Miller, Elizabeth Ann

Elizabeth Miller, founder of the Canadian chapter of the Transylvanian Society of Dracula.

Miller, Elizabeth Ann (1939–)

(pop culture)

Elizabeth Miller, who emerged in the 1990s as one of the most widely hailed Dracula scholars, was born in St. John’s, Newfoundland. She taught in the English Department at Memorial University of Newfoundland for over thirty years. In 1991 she received the University President’s Award for Distinguished Teaching. Upon her retirement, the university named her Professor Emeritus.
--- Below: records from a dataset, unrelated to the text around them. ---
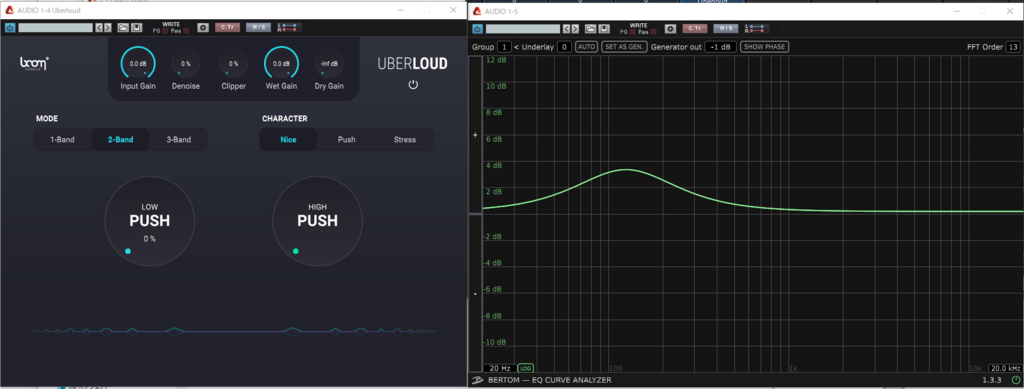Click the L/R channel routing icon in Uberloud
Image resolution: width=1024 pixels, height=389 pixels.
coord(289,27)
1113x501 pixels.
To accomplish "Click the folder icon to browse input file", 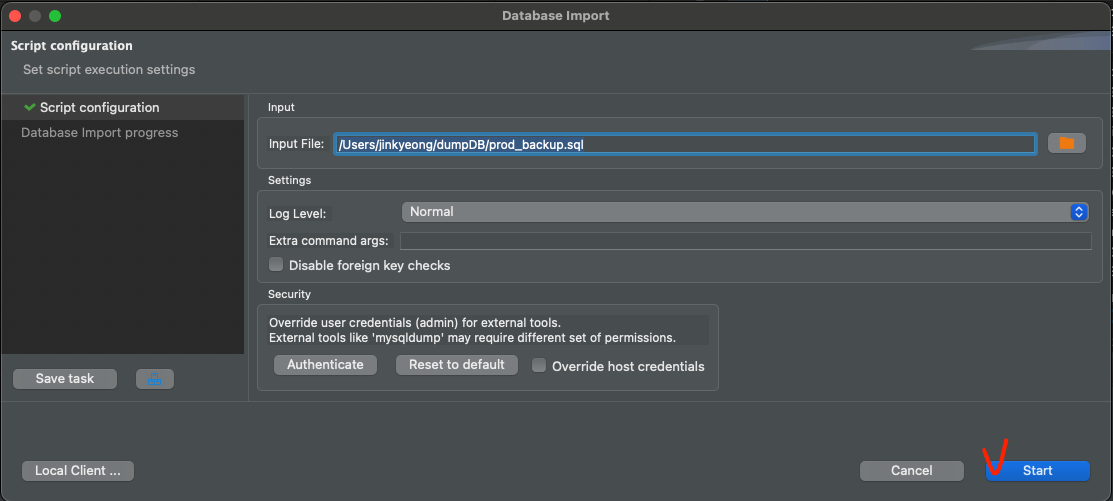I will pyautogui.click(x=1066, y=144).
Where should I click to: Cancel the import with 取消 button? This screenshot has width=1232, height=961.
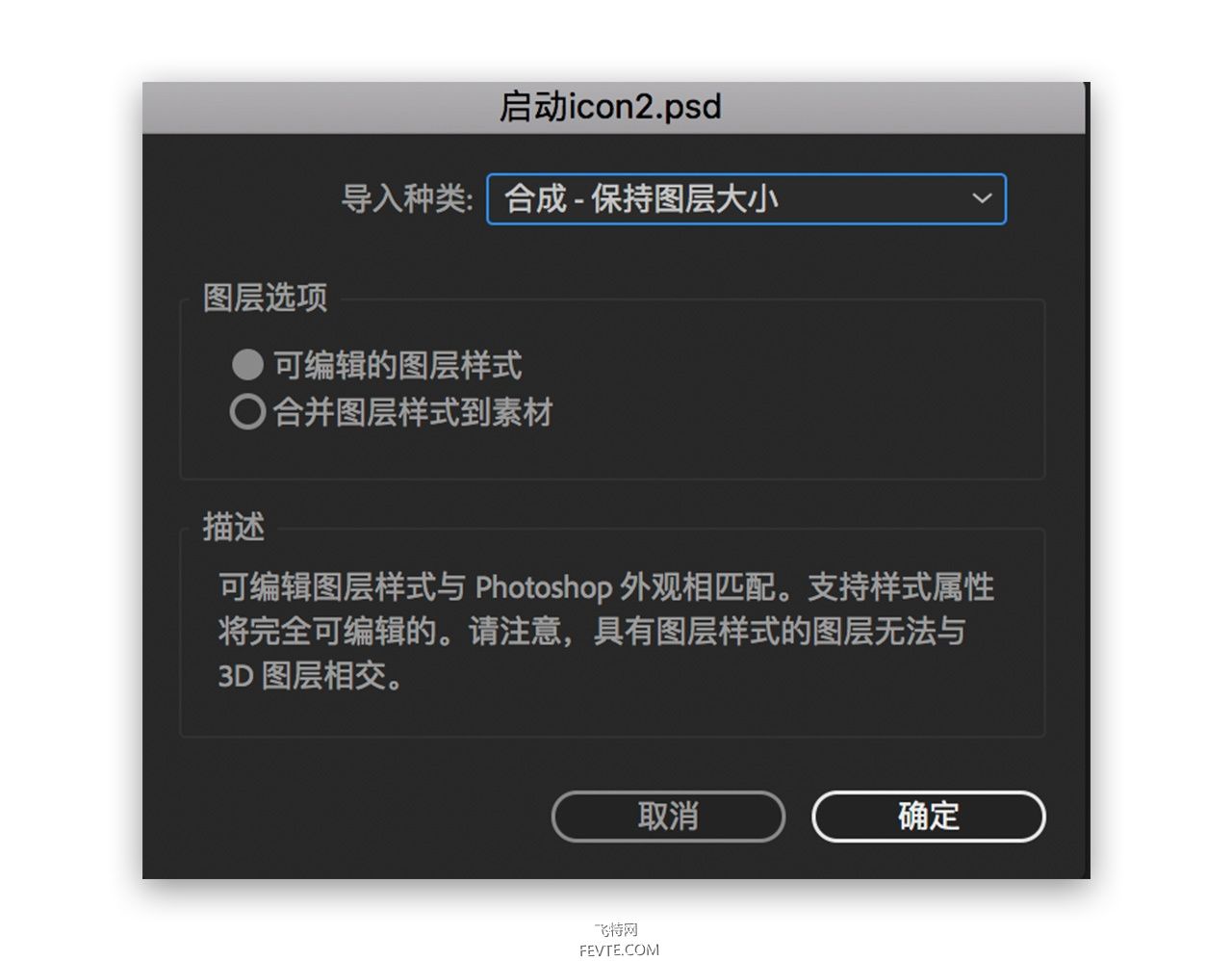point(668,817)
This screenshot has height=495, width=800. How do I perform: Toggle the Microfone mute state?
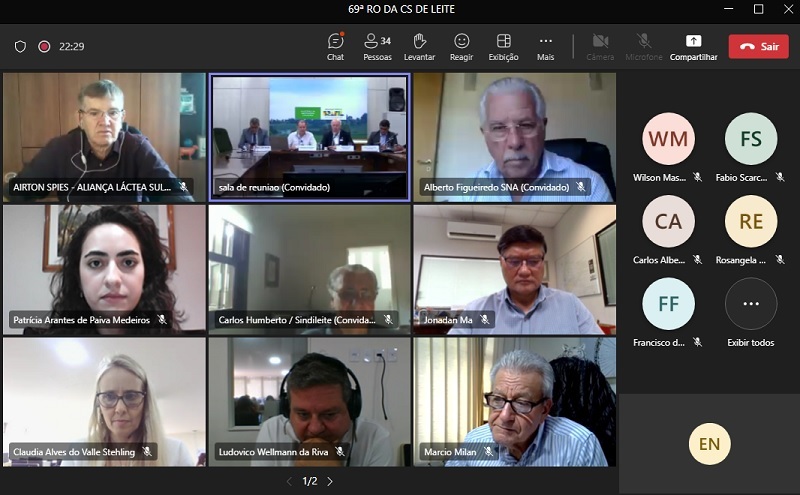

With Nicolae Paduraru, Miller co-organized the first World Dracula Congress, held in Romania in 1995, and, along with Jeanne Youngson and J. Gordon Melton, Dracula ‘97: A Centennial Celebration. She founded the Canadian chapter of the Transylvanian Society of Dracula, and at the 1995 World Dracula Conference, held in Romania, she was made a baroness of the House of Dracula.

Since the early 1990s, Miller has become the most productive scholar in the area of Dracula and vampire studies. She has published seven books, including Reflections on Dracula (1997), Dracula: Sense & Nonsense (2000, 2006), A Dracula Handbook (2004) and Bram Stoker‘s Notes for Dracula: A Facsimile Edition (with Robert Eighteen-Bisang, 2008). She is editor of the Journal of Dracula Studies. Dracula: Sense and Nonsense became a watershed volume in Dracula studies by compiling the information from two decades of scholarly research and providing a new plateau from which further scholarly discourse could proceed.

Bram Stoker’s Notes for Dracula: A Facsimile Edition received the Lord Ruthven Award as the best nonfiction title in vampire studies of 2009.

Miller has lectured widely at a variety of venues across North America and Europe. From Vancouver to Bucharest, she has been interviewed for many television documentaries, including ones for National Geographic, the Discovery Channel, PBS, BBC, and ABC’s 20/20. Her expertise is frequently sought for articles on the subject and she has been widely quoted in, among others, The New York Times, U.S. News & World Report, the Chicago Tribune, and The Wall Street Journal.

Miller maintains two authoritative and expansive Dracula websites as well as a blog, all accessible through www.blooferland.com. She currently resides in Toronto.

Sources:

Bram Stoker’s Notes for Dracula. Annotated and transcribed by Robert Eighteen-Bisang and Elizabeth Miller. Jeffersonville, NC: McFarland & Company, 2008. 331 pp.Miller, Elizabeth. Reflections on Dracula: Ten Essays. White Rock, BC: Transylvania Press, 1997. 226 pp.———, ed. Dracula: The Shade and the Shadow. Westcliff-on-Sea: UK: Desert Island Books, 1998. 256 pp.———. Dracula. New York: Parkstone Press, 2001. 238 pp.———. A Dracula Handbook. Philadelphia: ExLibris, 2004. 200 pp.———. Bram Stoker’s Dracula: A Documentary Volume. Dictionary of Literary Biography, #304.Detroit: Thomson Gale, 2005. 392 pp. Rpt. Bram Stoker’s Dracula: A Documentary Journey into Vampire Country and the Dracula Phenomenon. New York: Pegasus, 2009. 392 pp.———. Dracula: Sense & Nonsense. Southend-on-Sea, UK: Desert Island Books, 2000. Rev. ed., 2006. 256 pp.